Comienza el film, empieza el concierto. Las manos de una pianista acompaña una orquesta que nos traslada a una de las oficinas de la sala, donde los operadores controlan el espectáculo. Stalin al teléfono, finaliza la sesión, la gente aplaude, el dirigente comunista pide una copia del concierto. El espectáculo de la pianista y su orquesta no se ha grabado. Se debe registrar y enviar, son ordenes.
Así, en forma de concierto orquestado por el destino, la película muestra sus primeras notas al espectador: una sátira en torno a los hechos de principios de marzo de 1953 en la URSS, la muerte de Stalin y las reacciones por parte del comité general. Este concierto, remarcando su simbolismo, es grabado. Todos los dirigentes son observados, escuchan, opinan y traicionan para conseguir el poder que el dirigente comunista abandona trágicamente.
El inmenso coro de actores reconocidos brillan con unas interpretaciones oscuras, naturales y creíbles, incluso siendo una comedia negra, sobrepasando la sátira, pero humanizando sus escenas encadenadas con un buen control del ritmo por parte de Armando Iannucci que hace uso del montaje paralelo para generar tensión y atención, y que converge en diversos puntos, por ejemplo, la muerte del camarada Stalin, o las reuniones entre el comité general, donde se reúnen los protagonistas para mostrar su cara más falsa e intencionadamente delicada.
El inteligente, pero clásico y poco atrevido uso del montaje permite generar contradicciones entre opiniones de un mismo personaje, hablando según le conviene, con uno o con otro miembro del partido comunista, permitiendo al espectador observar los trucos, las mentiras y las traiciones. Sólo la persona detrás de la pantalla lo conoce, enfatizado por el director, para así resultar un proceso de observación placiente. Conozco las farsas y los engaños mejor que los protagonistas.
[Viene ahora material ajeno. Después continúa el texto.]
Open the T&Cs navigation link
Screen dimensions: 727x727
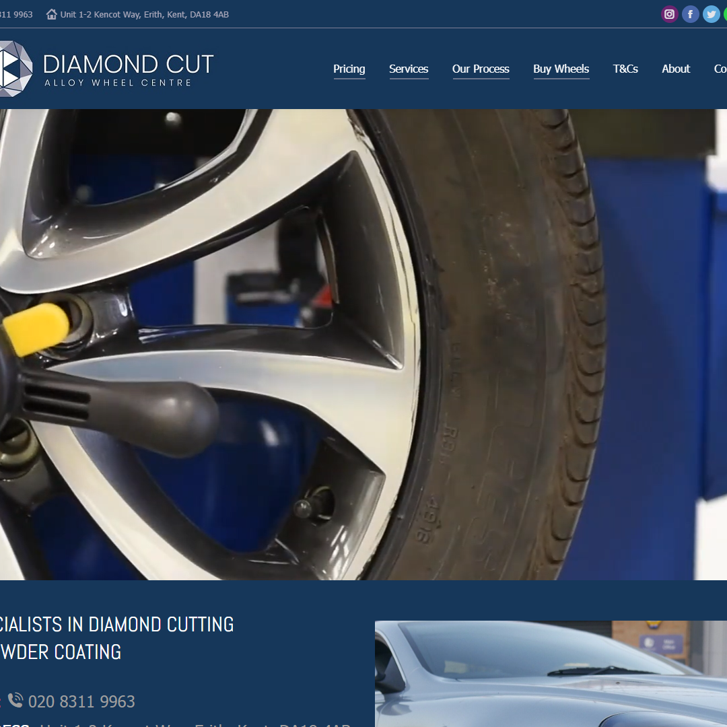click(x=625, y=69)
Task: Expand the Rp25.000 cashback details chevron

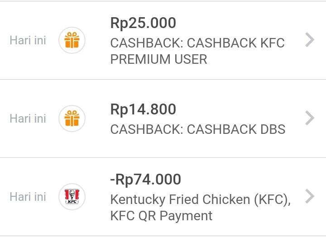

Este esquema, efectivo pero poco arriesgado, ayuda a relatar una historia difícil de tratar, sin utilizar el dramatismo, sino la comedia. Pese a todo, el final del segundo acto resulta cansino, pero nunca previsible, hasta evocar un final lúcido y bien documentado sobre los hechos de la primera semana de Marzo.
Es de agradecer la visión que emerge el director, a través de la exaltación y desnaturalización de los hechos, para retratar como pocas películas la condición del pueblo respeto a su líder Stalin, incluso muerto. El dirigente comunista muere, pero a pesar de matar, encarcelar y destruir familias, los miembros de ellas que aun viven aparecen masivamente en el entierro a adorar al culpable, pero santo, de su pena y penuria.
Si la comedia debe de ser el medio para retratar unos hechos… antes la sátira, la ridiculización, la exageración de un acontecimiento, que la difícil representación de una triste realidad a través de la tragedia o el drama histórico. Ya lo empezó Charles Chaplin con El Gran Dictador (1940), y ahora le da visión Armando Iannucci con La muerte de Stalin (2017). Que continúe.